Collected data entries:
= = =

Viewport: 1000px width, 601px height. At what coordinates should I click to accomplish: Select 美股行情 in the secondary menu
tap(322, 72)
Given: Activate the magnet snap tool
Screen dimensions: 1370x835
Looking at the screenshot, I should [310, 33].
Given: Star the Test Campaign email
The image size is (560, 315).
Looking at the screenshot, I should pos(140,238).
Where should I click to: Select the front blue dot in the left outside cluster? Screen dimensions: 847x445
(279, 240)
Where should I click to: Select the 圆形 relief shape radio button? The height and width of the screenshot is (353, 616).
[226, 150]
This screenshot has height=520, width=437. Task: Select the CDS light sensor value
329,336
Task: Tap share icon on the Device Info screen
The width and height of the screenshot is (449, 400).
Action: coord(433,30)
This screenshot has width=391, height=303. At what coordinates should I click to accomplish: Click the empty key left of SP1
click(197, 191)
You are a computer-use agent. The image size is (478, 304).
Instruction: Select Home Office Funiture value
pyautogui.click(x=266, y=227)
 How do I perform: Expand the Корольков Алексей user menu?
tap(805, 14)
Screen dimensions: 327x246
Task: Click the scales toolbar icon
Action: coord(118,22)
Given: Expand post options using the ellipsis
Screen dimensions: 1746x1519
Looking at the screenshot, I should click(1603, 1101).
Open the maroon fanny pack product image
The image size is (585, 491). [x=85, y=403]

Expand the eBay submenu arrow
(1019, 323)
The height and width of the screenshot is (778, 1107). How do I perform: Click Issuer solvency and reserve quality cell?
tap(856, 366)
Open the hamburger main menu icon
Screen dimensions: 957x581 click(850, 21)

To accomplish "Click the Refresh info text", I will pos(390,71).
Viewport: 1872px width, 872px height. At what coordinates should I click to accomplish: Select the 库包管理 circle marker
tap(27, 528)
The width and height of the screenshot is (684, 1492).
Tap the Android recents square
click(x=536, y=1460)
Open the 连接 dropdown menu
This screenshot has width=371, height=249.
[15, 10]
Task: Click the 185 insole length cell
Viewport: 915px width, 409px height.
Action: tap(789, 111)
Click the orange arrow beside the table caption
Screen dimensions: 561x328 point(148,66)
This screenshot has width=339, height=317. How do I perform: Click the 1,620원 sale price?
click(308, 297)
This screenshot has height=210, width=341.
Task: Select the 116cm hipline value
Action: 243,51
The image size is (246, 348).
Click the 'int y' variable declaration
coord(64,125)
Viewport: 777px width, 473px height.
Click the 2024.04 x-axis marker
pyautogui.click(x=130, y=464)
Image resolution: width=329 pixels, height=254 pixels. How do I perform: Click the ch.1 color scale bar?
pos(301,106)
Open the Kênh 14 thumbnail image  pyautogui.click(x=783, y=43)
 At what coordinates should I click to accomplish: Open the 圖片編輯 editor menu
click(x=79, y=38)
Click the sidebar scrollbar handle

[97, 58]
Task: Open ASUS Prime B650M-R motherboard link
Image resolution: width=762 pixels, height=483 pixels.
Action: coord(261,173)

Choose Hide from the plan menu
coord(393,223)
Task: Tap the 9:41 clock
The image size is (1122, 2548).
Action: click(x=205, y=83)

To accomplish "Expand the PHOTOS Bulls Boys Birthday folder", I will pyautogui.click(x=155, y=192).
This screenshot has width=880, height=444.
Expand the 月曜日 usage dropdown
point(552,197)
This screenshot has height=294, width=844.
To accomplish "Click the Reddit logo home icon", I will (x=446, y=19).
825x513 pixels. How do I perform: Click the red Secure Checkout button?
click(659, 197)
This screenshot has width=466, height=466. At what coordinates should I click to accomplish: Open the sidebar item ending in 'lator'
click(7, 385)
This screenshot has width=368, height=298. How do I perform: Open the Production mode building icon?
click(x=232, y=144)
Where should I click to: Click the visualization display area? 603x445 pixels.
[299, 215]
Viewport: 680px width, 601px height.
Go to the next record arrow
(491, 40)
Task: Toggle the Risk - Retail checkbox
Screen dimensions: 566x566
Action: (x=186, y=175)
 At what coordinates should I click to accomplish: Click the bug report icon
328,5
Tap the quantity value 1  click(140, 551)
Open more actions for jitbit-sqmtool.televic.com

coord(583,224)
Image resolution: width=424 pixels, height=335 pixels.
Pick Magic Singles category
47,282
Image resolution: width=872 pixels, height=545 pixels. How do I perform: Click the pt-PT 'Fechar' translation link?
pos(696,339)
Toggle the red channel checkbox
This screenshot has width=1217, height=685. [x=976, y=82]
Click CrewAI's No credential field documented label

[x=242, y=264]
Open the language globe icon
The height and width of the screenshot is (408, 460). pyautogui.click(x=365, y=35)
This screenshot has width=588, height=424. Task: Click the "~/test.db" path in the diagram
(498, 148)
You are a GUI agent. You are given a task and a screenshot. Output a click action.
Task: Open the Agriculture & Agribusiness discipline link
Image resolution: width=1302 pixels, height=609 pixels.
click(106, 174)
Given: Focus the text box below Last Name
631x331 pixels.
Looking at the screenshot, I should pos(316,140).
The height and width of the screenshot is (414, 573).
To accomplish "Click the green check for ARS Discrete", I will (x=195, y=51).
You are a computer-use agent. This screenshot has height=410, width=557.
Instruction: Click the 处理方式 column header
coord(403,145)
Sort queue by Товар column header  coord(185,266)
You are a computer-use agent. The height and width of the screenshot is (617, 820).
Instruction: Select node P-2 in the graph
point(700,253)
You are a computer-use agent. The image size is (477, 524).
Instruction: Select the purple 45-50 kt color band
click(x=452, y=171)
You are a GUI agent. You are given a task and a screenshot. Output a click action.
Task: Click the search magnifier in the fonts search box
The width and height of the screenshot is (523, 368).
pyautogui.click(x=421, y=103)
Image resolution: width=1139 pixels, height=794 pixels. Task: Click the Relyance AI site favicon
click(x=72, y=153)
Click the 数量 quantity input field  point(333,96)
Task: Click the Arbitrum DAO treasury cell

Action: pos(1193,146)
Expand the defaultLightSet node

= = =

Task statement: Would you please output every record again, exactly?

The completed task:
Viewport: 1000px width, 601px height. At what coordinates should I click to accomplish: Select 美股行情 in the secondary menu
tap(322, 72)
Given: Activate the magnet snap tool
Screen dimensions: 1370x835
Looking at the screenshot, I should [310, 33].
Given: Star the Test Campaign email
The image size is (560, 315).
Looking at the screenshot, I should pos(140,238).
Where should I click to: Select the front blue dot in the left outside cluster? Screen dimensions: 847x445
(279, 240)
Where should I click to: Select the 圆形 relief shape radio button? The height and width of the screenshot is (353, 616).
[226, 150]
This screenshot has height=520, width=437. Task: Select the CDS light sensor value
329,336
Task: Tap share icon on the Device Info screen
The width and height of the screenshot is (449, 400).
Action: coord(433,30)
This screenshot has width=391, height=303. At what coordinates should I click to accomplish: Click the empty key left of SP1
click(197, 191)
You are a computer-use agent. The image size is (478, 304).
Instruction: Select Home Office Funiture value
pyautogui.click(x=266, y=227)
 How do I perform: Expand the Корольков Алексей user menu?
tap(805, 14)
Screen dimensions: 327x246
Task: Click the scales toolbar icon
Action: coord(118,22)
Given: Expand post options using the ellipsis
Screen dimensions: 1746x1519
Looking at the screenshot, I should click(1603, 1101).
Open the maroon fanny pack product image
The image size is (585, 491). [x=85, y=403]

Expand the eBay submenu arrow
(1019, 323)
The height and width of the screenshot is (778, 1107). How do I perform: Click Issuer solvency and reserve quality cell?
tap(856, 366)
Open the hamburger main menu icon
Screen dimensions: 957x581 click(850, 21)

To accomplish "Click the Refresh info text", I will pos(390,71).
Viewport: 1872px width, 872px height. At what coordinates should I click to accomplish: Select the 库包管理 circle marker
tap(27, 528)
The width and height of the screenshot is (684, 1492).
Tap the Android recents square
click(x=536, y=1460)
Open the 连接 dropdown menu
This screenshot has width=371, height=249.
[15, 10]
Task: Click the 185 insole length cell
Viewport: 915px width, 409px height.
Action: tap(789, 111)
Click the orange arrow beside the table caption
Screen dimensions: 561x328 point(148,66)
This screenshot has width=339, height=317. How do I perform: Click the 1,620원 sale price?
click(308, 297)
This screenshot has height=210, width=341.
Task: Select the 116cm hipline value
Action: 243,51
The image size is (246, 348).
Click the 'int y' variable declaration
coord(64,125)
Viewport: 777px width, 473px height.
Click the 2024.04 x-axis marker
pyautogui.click(x=130, y=464)
Image resolution: width=329 pixels, height=254 pixels. How do I perform: Click the ch.1 color scale bar?
pos(301,106)
Open the Kênh 14 thumbnail image  pyautogui.click(x=783, y=43)
 At what coordinates should I click to accomplish: Open the 圖片編輯 editor menu
click(x=79, y=38)
Click the sidebar scrollbar handle

[97, 58]
Task: Open ASUS Prime B650M-R motherboard link
Image resolution: width=762 pixels, height=483 pixels.
Action: coord(261,173)

Choose Hide from the plan menu
coord(393,223)
Task: Tap the 9:41 clock
The image size is (1122, 2548).
Action: click(x=205, y=83)

To accomplish "Expand the PHOTOS Bulls Boys Birthday folder", I will pyautogui.click(x=155, y=192).
This screenshot has width=880, height=444.
Expand the 月曜日 usage dropdown
point(552,197)
This screenshot has height=294, width=844.
To accomplish "Click the Reddit logo home icon", I will (x=446, y=19).
825x513 pixels. How do I perform: Click the red Secure Checkout button?
click(659, 197)
This screenshot has width=466, height=466. At what coordinates should I click to accomplish: Open the sidebar item ending in 'lator'
click(7, 385)
This screenshot has width=368, height=298. How do I perform: Open the Production mode building icon?
click(x=232, y=144)
Where should I click to: Click the visualization display area? 603x445 pixels.
[299, 215]
Viewport: 680px width, 601px height.
Go to the next record arrow
(491, 40)
Task: Toggle the Risk - Retail checkbox
Screen dimensions: 566x566
Action: (x=186, y=175)
 At what coordinates should I click to accomplish: Click the bug report icon
328,5
Tap the quantity value 1  click(140, 551)
Open more actions for jitbit-sqmtool.televic.com

coord(583,224)
Image resolution: width=424 pixels, height=335 pixels.
Pick Magic Singles category
47,282
Image resolution: width=872 pixels, height=545 pixels. How do I perform: Click the pt-PT 'Fechar' translation link?
pos(696,339)
Toggle the red channel checkbox
This screenshot has width=1217, height=685. [x=976, y=82]
Click CrewAI's No credential field documented label

[x=242, y=264]
Open the language globe icon
The height and width of the screenshot is (408, 460). pyautogui.click(x=365, y=35)
This screenshot has width=588, height=424. Task: Click the "~/test.db" path in the diagram
(498, 148)
You are a GUI agent. You are given a task and a screenshot. Output a click action.
Task: Open the Agriculture & Agribusiness discipline link
Image resolution: width=1302 pixels, height=609 pixels.
click(106, 174)
Given: Focus the text box below Last Name
631x331 pixels.
Looking at the screenshot, I should pos(316,140).
The height and width of the screenshot is (414, 573).
To accomplish "Click the green check for ARS Discrete", I will (x=195, y=51).
You are a computer-use agent. This screenshot has height=410, width=557.
Instruction: Click the 处理方式 column header
coord(403,145)
Sort queue by Товар column header  coord(185,266)
You are a computer-use agent. The height and width of the screenshot is (617, 820).
Instruction: Select node P-2 in the graph
point(700,253)
You are a computer-use agent. The image size is (477, 524).
Instruction: Select the purple 45-50 kt color band
click(x=452, y=171)
You are a GUI agent. You are given a task and a screenshot. Output a click action.
Task: Click the search magnifier in the fonts search box
The width and height of the screenshot is (523, 368).
pyautogui.click(x=421, y=103)
Image resolution: width=1139 pixels, height=794 pixels. Task: Click the Relyance AI site favicon
click(x=72, y=153)
Click the 数量 quantity input field  point(333,96)
Task: Click the Arbitrum DAO treasury cell

Action: pos(1193,146)
Expand the defaultLightSet node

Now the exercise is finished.